— Excerpted text —
● ● ● ● ● ● ●

Current Call for Submissions
Diagnosis, Self-Diagnosis, and Identity (6.2)
Deadline: March 15, 2025
Over the years, we have read a wide range of pieces that reference but never fully explore the concept of diagnosis. For a long time, diagnosis led to social marginalization or even institutionalization; however, the upcoming issue reclaims the label, Autism, as a key part of identity and community. We hope to hear and share experiences around autistic diagnosis.
Labels can lead to broader understanding of the potential of being in a restrictive, neuro-typical society. Labels can also lead to accessing key support from governments and institutions. And yet, often the process of diagnosis is rooted in an ableist model of understanding autism.
We seek pieces that explore these contradictions. Art, poems, scholarly essays, original research, theoretical considerations, and personal narratives are encouraged. Consider the following ideas:
- “Coming out” as autistic
- Experiences of self-diagnosis
- The conflict and contradictions of relying on the DSM-V
- The removal of Aspeger’s as a diagnosis from the DSM-V
- The limitations of diagnosis
- Overlapping, conflicting diagnosis
Please submit via http://scholarworks.gvsu.edu/ought.

● ● ● ● ● ● ●

— Requirement —
List every kind of work the call for submissions says is encouraged.

— Recorded information —
● ● ● ● ● ● ●

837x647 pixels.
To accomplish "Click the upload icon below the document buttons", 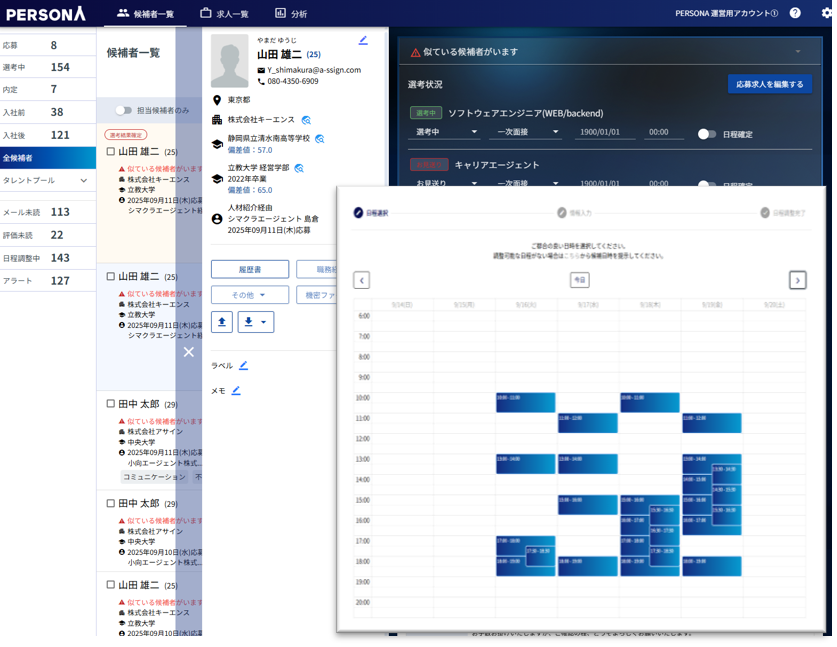I will [x=222, y=322].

● ● ● ● ● ● ●

— Answer space —
Art, poems, scholarly essays, original research, theoretical considerations, and personal narratives.